Lines from the one containing "Where should I click to: Check" through the last one in the data below: write them out word for word, and only them.

(Saved data entries)
=== Section Start ===

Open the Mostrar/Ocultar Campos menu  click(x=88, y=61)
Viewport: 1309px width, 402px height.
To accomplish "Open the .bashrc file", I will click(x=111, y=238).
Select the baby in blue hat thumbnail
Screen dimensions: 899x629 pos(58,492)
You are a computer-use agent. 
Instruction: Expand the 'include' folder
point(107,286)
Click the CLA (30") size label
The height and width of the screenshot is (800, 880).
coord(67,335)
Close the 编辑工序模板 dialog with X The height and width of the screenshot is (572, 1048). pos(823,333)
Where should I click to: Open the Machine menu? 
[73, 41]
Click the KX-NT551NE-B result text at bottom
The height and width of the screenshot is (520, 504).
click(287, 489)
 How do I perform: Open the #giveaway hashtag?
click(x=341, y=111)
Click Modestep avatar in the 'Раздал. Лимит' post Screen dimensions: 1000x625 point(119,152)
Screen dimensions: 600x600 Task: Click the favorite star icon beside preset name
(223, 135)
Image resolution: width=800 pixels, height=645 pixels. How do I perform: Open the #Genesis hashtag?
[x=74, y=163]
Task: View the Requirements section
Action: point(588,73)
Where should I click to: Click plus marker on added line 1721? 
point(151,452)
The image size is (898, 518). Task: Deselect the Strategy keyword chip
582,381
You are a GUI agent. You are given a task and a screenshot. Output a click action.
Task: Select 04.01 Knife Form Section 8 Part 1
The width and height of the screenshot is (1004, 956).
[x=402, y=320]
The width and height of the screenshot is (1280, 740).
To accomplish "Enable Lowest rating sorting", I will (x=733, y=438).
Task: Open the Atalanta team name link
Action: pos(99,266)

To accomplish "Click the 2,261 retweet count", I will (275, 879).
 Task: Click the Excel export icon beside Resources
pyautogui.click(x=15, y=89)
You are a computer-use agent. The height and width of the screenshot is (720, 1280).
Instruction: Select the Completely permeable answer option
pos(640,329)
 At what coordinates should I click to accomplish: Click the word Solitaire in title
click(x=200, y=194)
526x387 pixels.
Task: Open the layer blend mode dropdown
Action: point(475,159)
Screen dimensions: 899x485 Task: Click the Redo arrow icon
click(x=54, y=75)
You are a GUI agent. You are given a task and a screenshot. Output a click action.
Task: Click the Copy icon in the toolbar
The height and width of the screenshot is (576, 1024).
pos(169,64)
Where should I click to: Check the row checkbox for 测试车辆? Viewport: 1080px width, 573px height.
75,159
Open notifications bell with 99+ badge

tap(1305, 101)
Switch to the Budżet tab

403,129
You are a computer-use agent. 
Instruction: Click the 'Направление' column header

=== Section End ===

**Answer section**
Where should I click to: Check the row checkbox for 测试车辆? Viewport: 1080px width, 573px height.
75,159
Open notifications bell with 99+ badge

tap(1305, 101)
Switch to the Budżet tab

403,129
You are a computer-use agent. 
Instruction: Click the 'Направление' column header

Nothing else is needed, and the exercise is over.